The idea that older work­ers are keep­ing jobs away from younger Amer­i­cans, pre­vent­ing them from mov­ing up the cor­po­rate ladder into high­er­rank­ing, higher-pay­ing po­si­tions, is not a new one. But economists say it doesn’t have much ba­sis in eco­nomic re­al­ity.

“The more of those se­niors con­tinue to work, that means they’re also spend­ing. And that spend­ing helps build a rich econ­omy that gives you jobs and lots of op­por­tu­ni­ties,” says An­drew Cham­ber­lain, chief econ­o­mist at em­ploy­ment hub Glass­door.

But Cham­ber­lain and Oz­imek say it might be eas­ier to think older work­ers are hold­ing back their younger coun­ter­parts when look­ing at the econ­omy on a smaller scale. One par­tic­u­lar com­pany, for ex­am­ple, may employ only one chief of mar­ket­ing. Should that per­son choose to re­main in the work force un­til he or she is 80, lower-rank­ing em­ploy­ees may per­ceive a lack of up­ward mo­bil­ity.

A com­pa­ra­ble job may be ripe for the tak­ing else­where, Cham­ber­lain says, but it may be at an­other com­pany or in an­other city that would re­quire a move that many em­ploy­ees may be un­will­ing to make.

“They feel like their op­por­tu­ni­ties are only within that firm,” Cham­ber­lain says. “I think it’s just sim­ple con­fu­sion.
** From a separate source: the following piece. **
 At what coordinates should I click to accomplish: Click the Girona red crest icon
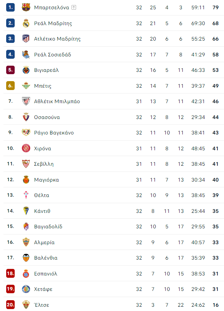(26, 148)
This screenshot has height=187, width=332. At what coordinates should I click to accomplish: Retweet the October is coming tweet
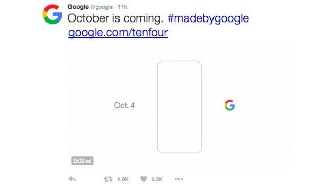click(x=108, y=179)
I think peo­ple are mix­ing up (op­por­tu­ni­ties) just in­side one com­pany ver­sus the over­all job mar­ket.”

Mean­while, many older work­ers are com­ing to terms with the fact that they’ll need to re­main in the work force to keep their heads above water or main­tain their cur­rent lifestyles.
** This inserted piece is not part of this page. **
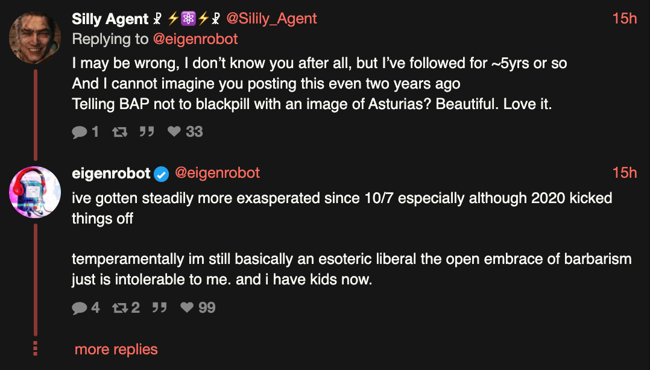This screenshot has height=370, width=650.
Task: View Silly Agent's profile avatar
Action: (35, 38)
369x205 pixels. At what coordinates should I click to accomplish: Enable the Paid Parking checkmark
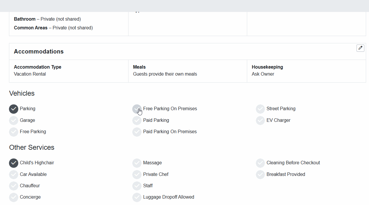(137, 120)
Mitch Roth­schild, 61, lives and works in New York City and says he ex­pects he is “prob­a­bly go­ing to have to work un­til I die.” He says the ag­ing work force is less of an eco­nomic prob­lem and more of a fi­nan­cial re­al­ity to which work­ers of all ages need to adapt.

“Hey, look, I wished I’d been ski­ing in the Alps since I was 40,” he says. “But you think I’m go­ing to stop work­ing a year from now and rely on So­cial Se­cu­rity for the next 20 years? No.”

The AP-NORC Cen­ter sur­vey of 1,423 adults was con­ducted by The As­so­ci­ated Press-NORC Cen­ter for Pub­lic Af­fairs Re­search Feb. 14-18 us­ing a sam­ple drawn from NORC’s prob­a­bil­ity-based Amer­iS­peak Panel, which is de­signed to be rep­re­sen­ta­tive of the U.S. pop­u­la­tion. The mar­gin of sam­pling er­ror for all re­spon­dents is plus or mi­nus 3.7 per­cent­age points. Re­spon­dents were first se­lected ran­domly us­ing ad­dress-based sam­pling meth­ods and later were in­ter­viewed on­line or by phone.